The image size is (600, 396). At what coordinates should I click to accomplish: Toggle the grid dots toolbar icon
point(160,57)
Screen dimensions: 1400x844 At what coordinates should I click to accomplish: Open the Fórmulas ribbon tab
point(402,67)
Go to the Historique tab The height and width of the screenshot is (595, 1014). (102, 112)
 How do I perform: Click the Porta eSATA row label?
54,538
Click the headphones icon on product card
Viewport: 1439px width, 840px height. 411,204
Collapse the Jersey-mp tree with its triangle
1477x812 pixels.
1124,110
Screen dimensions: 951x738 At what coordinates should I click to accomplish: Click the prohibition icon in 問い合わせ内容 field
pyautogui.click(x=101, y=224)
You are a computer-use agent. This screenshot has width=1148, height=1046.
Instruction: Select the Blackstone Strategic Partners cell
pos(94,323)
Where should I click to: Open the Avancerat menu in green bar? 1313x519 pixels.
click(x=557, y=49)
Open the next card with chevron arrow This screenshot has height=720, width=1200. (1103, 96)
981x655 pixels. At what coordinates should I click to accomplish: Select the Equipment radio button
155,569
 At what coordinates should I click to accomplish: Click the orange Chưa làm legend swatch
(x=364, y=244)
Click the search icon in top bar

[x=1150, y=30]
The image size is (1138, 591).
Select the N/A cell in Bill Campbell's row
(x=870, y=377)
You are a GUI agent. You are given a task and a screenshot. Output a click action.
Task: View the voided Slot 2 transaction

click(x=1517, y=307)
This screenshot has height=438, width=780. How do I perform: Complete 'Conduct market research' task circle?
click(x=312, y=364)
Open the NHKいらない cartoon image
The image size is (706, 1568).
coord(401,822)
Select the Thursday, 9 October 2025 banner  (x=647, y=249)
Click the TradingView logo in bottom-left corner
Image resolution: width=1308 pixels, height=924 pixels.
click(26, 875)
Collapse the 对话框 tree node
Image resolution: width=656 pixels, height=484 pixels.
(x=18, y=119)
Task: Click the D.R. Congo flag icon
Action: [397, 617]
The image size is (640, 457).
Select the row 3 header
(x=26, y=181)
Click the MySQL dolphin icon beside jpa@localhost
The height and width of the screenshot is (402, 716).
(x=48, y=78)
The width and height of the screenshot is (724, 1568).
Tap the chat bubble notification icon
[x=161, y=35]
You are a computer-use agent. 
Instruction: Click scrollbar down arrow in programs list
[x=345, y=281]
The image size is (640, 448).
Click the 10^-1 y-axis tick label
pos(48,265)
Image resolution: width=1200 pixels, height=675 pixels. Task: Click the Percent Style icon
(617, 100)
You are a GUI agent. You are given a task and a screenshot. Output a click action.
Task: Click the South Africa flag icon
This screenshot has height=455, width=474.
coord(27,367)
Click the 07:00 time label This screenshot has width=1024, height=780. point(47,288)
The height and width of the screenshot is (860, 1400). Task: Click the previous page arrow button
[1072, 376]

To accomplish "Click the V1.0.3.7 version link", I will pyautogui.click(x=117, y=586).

---*---

[What you need to do]
Could you find every line in the records above that contains the word "with" and copy it?

[Answer box]
Collapse the Jersey-mp tree with its triangle
Open the next card with chevron arrow This screenshot has height=720, width=1200. (1103, 96)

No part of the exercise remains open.